DATA TO PROCESS:
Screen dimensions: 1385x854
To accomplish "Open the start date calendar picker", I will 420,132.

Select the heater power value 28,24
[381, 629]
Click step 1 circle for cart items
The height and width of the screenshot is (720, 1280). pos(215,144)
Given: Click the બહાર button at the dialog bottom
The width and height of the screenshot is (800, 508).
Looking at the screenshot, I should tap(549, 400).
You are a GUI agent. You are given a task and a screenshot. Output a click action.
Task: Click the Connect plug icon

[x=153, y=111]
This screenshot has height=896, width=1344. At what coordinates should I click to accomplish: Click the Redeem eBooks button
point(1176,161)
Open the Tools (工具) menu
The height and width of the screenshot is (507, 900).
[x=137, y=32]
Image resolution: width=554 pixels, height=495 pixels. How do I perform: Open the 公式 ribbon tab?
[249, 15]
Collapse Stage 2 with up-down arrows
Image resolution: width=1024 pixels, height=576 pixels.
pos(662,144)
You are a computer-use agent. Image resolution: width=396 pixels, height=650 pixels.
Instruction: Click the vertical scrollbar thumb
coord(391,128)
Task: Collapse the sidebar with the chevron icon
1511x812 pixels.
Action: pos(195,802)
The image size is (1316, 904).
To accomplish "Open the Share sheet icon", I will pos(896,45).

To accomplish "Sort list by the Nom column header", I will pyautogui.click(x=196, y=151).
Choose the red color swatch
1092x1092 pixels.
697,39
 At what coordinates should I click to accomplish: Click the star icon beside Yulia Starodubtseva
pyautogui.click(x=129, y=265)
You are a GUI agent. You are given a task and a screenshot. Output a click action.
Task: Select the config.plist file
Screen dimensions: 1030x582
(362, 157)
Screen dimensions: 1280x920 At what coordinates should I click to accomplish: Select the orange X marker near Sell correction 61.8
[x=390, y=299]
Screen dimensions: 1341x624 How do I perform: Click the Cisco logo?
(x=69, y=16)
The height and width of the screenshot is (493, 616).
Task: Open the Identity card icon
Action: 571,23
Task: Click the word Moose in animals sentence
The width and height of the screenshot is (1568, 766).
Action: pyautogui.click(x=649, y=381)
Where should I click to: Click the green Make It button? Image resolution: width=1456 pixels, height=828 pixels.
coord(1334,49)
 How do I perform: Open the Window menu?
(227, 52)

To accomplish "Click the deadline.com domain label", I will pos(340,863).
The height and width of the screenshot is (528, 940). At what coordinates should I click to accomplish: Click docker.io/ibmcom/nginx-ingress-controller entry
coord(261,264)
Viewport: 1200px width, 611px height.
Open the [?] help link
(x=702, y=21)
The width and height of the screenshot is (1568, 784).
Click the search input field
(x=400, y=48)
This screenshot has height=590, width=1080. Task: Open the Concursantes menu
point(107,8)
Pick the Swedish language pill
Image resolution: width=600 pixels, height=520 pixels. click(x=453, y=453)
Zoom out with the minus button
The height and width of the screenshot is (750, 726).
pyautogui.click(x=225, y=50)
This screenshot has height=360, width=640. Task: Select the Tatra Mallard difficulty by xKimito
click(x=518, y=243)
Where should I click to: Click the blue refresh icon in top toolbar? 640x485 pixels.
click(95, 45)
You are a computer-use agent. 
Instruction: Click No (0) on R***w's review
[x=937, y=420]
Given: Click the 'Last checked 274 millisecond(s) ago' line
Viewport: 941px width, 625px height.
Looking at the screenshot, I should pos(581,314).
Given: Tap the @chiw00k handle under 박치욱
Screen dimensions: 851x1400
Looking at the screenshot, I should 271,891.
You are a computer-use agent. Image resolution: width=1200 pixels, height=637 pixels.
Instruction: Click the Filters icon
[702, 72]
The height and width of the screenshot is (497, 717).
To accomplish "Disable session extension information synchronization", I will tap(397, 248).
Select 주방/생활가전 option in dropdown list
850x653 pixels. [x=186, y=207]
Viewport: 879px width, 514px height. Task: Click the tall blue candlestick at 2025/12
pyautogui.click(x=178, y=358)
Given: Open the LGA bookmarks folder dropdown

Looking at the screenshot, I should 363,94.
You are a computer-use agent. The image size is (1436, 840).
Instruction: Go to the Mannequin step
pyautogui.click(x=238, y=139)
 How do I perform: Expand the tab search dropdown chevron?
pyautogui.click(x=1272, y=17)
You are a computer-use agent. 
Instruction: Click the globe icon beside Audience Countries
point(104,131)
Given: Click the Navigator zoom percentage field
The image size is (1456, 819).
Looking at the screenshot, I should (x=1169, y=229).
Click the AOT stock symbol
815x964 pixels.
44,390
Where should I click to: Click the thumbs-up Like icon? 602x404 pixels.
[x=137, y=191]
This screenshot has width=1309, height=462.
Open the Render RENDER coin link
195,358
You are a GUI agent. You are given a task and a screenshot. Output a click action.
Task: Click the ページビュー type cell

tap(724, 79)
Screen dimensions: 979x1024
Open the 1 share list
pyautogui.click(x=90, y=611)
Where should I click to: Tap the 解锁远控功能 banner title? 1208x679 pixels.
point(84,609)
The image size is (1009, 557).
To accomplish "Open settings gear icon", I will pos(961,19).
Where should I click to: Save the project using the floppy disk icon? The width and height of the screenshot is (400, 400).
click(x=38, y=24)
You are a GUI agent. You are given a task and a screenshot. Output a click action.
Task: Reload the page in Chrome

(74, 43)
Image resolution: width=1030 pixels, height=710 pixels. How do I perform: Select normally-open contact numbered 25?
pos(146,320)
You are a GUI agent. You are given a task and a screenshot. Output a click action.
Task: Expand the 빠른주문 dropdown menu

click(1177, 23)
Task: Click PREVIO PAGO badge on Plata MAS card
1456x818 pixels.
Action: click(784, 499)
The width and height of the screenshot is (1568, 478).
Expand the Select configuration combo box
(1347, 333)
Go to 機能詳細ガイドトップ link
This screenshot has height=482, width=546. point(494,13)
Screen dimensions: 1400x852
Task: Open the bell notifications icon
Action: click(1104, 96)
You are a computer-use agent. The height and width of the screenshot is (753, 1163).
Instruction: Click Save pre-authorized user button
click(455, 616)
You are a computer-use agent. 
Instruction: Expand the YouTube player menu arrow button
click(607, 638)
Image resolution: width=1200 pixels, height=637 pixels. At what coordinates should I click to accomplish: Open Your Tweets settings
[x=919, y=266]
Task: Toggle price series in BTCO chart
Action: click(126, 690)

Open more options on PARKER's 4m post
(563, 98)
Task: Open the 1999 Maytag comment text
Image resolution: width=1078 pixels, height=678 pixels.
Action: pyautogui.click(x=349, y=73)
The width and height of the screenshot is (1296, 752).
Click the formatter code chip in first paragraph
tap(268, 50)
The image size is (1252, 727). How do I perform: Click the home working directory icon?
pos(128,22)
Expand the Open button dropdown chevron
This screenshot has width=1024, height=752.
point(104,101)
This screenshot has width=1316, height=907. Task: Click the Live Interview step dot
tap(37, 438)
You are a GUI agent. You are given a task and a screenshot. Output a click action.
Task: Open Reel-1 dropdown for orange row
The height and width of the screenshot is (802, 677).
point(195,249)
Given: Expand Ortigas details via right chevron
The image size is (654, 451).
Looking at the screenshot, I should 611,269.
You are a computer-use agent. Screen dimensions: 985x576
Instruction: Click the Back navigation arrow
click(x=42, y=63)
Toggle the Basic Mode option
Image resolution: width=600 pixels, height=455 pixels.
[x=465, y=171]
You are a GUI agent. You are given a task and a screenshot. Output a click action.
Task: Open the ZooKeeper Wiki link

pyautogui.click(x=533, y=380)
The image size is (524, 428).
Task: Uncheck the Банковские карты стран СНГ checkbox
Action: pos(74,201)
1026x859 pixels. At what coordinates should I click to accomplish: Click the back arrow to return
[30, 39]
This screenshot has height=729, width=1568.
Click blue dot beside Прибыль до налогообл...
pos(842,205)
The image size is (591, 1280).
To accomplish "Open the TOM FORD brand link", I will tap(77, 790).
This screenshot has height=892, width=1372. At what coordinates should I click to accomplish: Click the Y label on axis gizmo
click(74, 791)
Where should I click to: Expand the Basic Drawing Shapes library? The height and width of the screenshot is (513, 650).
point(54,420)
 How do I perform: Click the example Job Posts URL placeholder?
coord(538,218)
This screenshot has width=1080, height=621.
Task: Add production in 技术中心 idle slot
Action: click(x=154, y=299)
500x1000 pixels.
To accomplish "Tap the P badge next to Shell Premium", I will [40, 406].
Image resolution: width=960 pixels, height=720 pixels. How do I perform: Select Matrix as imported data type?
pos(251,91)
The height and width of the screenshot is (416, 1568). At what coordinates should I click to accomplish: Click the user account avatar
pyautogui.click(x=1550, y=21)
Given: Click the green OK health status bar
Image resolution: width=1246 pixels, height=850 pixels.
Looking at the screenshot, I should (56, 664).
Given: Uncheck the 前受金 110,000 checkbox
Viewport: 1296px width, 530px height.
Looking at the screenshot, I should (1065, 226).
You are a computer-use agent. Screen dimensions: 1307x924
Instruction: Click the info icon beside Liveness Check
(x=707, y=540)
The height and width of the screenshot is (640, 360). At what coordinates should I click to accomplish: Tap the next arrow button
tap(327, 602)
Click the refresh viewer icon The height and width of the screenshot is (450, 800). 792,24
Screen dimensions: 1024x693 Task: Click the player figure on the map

OBJECTIVE: Return every line of the records from the start through the line that contains "coord(1334,49)", inclusive, repeating each one exactly.

REPLY TO THE EXERCISE:
Screen dimensions: 1385x854
To accomplish "Open the start date calendar picker", I will 420,132.

Select the heater power value 28,24
[381, 629]
Click step 1 circle for cart items
The height and width of the screenshot is (720, 1280). pos(215,144)
Given: Click the બહાર button at the dialog bottom
The width and height of the screenshot is (800, 508).
Looking at the screenshot, I should tap(549, 400).
You are a GUI agent. You are given a task and a screenshot. Output a click action.
Task: Click the Connect plug icon

[x=153, y=111]
This screenshot has height=896, width=1344. At what coordinates should I click to accomplish: Click the Redeem eBooks button
point(1176,161)
Open the Tools (工具) menu
The height and width of the screenshot is (507, 900).
[x=137, y=32]
Image resolution: width=554 pixels, height=495 pixels. How do I perform: Open the 公式 ribbon tab?
[249, 15]
Collapse Stage 2 with up-down arrows
Image resolution: width=1024 pixels, height=576 pixels.
pos(662,144)
You are a computer-use agent. Image resolution: width=396 pixels, height=650 pixels.
Instruction: Click the vertical scrollbar thumb
coord(391,128)
Task: Collapse the sidebar with the chevron icon
1511x812 pixels.
Action: pos(195,802)
The image size is (1316, 904).
To accomplish "Open the Share sheet icon", I will pos(896,45).

To accomplish "Sort list by the Nom column header", I will pyautogui.click(x=196, y=151).
Choose the red color swatch
1092x1092 pixels.
697,39
 At what coordinates should I click to accomplish: Click the star icon beside Yulia Starodubtseva
pyautogui.click(x=129, y=265)
You are a GUI agent. You are given a task and a screenshot. Output a click action.
Task: Select the config.plist file
Screen dimensions: 1030x582
(362, 157)
Screen dimensions: 1280x920 At what coordinates should I click to accomplish: Select the orange X marker near Sell correction 61.8
[x=390, y=299]
Screen dimensions: 1341x624 How do I perform: Click the Cisco logo?
(x=69, y=16)
The height and width of the screenshot is (493, 616).
Task: Open the Identity card icon
Action: 571,23
Task: Click the word Moose in animals sentence
The width and height of the screenshot is (1568, 766).
Action: pyautogui.click(x=649, y=381)
Where should I click to: Click the green Make It button? Image resolution: width=1456 pixels, height=828 pixels.
coord(1334,49)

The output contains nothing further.